# Heritage Redfish 14 Timelapse



## aquatic argobull (Mar 2, 2009)

Hey guys, thought I would share this video here. I took my new redfish 14 angler camping beach-side on the juniper creek in Blackwater River state forest. I made a timelapse of downriver kayak and added some pictures from around camp. 

FYI, the redfish was great on the river. Stayed almost completely dry, tracked well downcurrent (no rudder) and had plenty of space and more for all of my gear. You can tell in the video that the difference between my boat and the canoes is like the difference between a mustang and an F-250.


----------



## PompNewbie (Oct 1, 2007)

Cool video Bull. How do you like the redfish 14? I am thinking about a 12' one


----------



## aquatic argobull (Mar 2, 2009)

The 14' is pretty nice. Couldn't tell you anything about the 12' but I would say for an extra $50, I figured it would be a better deal to opt for the 14. Its really stable and dry, fishes well, surprisingly nimble in the river; but it is a fatty. Weights 72 lbs and is a pain in the ass to drag up the beach, especially when you load it down with fishing or (especially) dive gear. Also, the seats that academy has on them sucks, though I use a life jacket as a backrest and it's fine. 

All considering, I think its the best 'yak for me, wouldn't take anything else given the stability required for diving and the speed required for fishing. Maybe a WS ride 135, given the specs, but I've never gotten the chance to try one out.


----------



## oxbeast1210 (Jun 21, 2010)

outstanding video
looks like you all had a blast!
did you use the hero 2?


----------



## First Catch (Oct 1, 2007)

Nice vid. If this helps you out at all Pomp, I also have a Redfish 14. IMHO like anything else, there's pros and cons. Take these with a grain of salt since it's the first kayak I've had and haven't paddled too many. I don't know exactly how the 12' compares to the 14' either, but these are my experiences with the 14'

Pros that I can think of off the top of my head:
- It is a pretty dry ride
- Pretty fast as well
- Very quiet. I fish on the flats and as long as there's not a lot of chop, I've been able to sneak up on redfish pretty close
- It has quite a bit of deck space
- The 14 at least is very stable too, although I'm not a very big guy (~6', 165lbs). I can stand on it and cast if I want to or have even used it like a paddle board sometimes on the flats.
- The stock seat was quite comfortable in my opinion

Cons:
- Since it sits relatively high off the water, it does get blown around in the wind quite a bit sometimes. However, this has been to my advantage occasionally since I can set up nice drifts depending on the wind.
- Not a lot of storage
- It is a pain to lug around and depending on how you will transport it, that is a consideration


These are what I can think of off the top of my head. Thanks again for the video aquatic, I still gotta get out to Blackwater sometime.


----------



## aquatic argobull (Mar 2, 2009)

oxbeast1210 said:


> outstanding video
> looks like you all had a blast!
> did you use the hero 2?


Thanks! It was shot with a regular HD hero. The pictures in the timelapse were taken with either a canon point and shoot or a T3 DSLR.

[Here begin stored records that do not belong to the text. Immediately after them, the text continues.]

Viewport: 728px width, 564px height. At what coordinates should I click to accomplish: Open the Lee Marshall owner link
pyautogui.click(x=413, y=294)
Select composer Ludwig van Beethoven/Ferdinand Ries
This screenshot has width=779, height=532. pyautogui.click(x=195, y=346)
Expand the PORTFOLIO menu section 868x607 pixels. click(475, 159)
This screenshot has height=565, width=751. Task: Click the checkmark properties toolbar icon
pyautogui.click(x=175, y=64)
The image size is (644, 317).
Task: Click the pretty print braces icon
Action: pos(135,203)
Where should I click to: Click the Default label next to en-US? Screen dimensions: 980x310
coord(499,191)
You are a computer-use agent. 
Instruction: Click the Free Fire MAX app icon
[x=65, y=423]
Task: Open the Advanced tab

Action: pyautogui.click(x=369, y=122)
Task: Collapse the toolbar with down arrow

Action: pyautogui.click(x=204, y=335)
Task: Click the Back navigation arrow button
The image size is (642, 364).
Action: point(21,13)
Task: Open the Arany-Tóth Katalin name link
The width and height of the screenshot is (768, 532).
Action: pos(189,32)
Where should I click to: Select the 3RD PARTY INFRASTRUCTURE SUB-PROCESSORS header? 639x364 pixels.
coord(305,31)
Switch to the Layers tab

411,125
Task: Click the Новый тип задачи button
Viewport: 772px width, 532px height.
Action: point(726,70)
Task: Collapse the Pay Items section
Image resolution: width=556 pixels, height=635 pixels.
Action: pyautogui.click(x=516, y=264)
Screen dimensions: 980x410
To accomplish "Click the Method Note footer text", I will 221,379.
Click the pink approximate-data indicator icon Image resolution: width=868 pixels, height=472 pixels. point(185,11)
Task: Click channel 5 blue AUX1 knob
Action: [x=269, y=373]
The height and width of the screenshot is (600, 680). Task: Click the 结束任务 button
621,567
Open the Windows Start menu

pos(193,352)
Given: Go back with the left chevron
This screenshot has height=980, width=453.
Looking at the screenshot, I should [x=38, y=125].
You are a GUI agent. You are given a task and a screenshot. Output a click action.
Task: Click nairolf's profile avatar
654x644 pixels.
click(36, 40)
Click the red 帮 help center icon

First catch, did you get your Redfish 14 at academy? They sell the boat stripped of the nice seat that Heritage (now Native) offers.


----------



## First Catch (Oct 1, 2007)

I got mine from Pensacola Kayak and Sail, so maybe that's why. I was expecting to have to upgrade it but it's pretty nice for a stock seat. I guess Academy strips it to sell if for cheaper maybe?


----------



## aquatic argobull (Mar 2, 2009)

That makes sense, you're correct academy sells it cheap because it is stripped of what I hear is a very comfortable seat. I may have to contact those guys and see how much it would cost to get the stock seat on it.


----------



## joeyheaf (Jul 5, 2011)

aquatic argobull....I think I've done a similar float from possibly the same spot. Where exactly did ya'll put in/get out at on juniper?


----------



## Framerguy (Oct 2, 2007)

I've had my Redfish 14 angler for about 5 years now and I have to agree with what was said up top. It is a nice ride overall and I have gone out over 2 miles in the Gulf with mine with no problems. Since I had a rather large (make that friggin' huge!) bull shark tail me for longer than I felt comfortable, I have not gone out in the big water this year nor do I plan any trips in the foreseeable future.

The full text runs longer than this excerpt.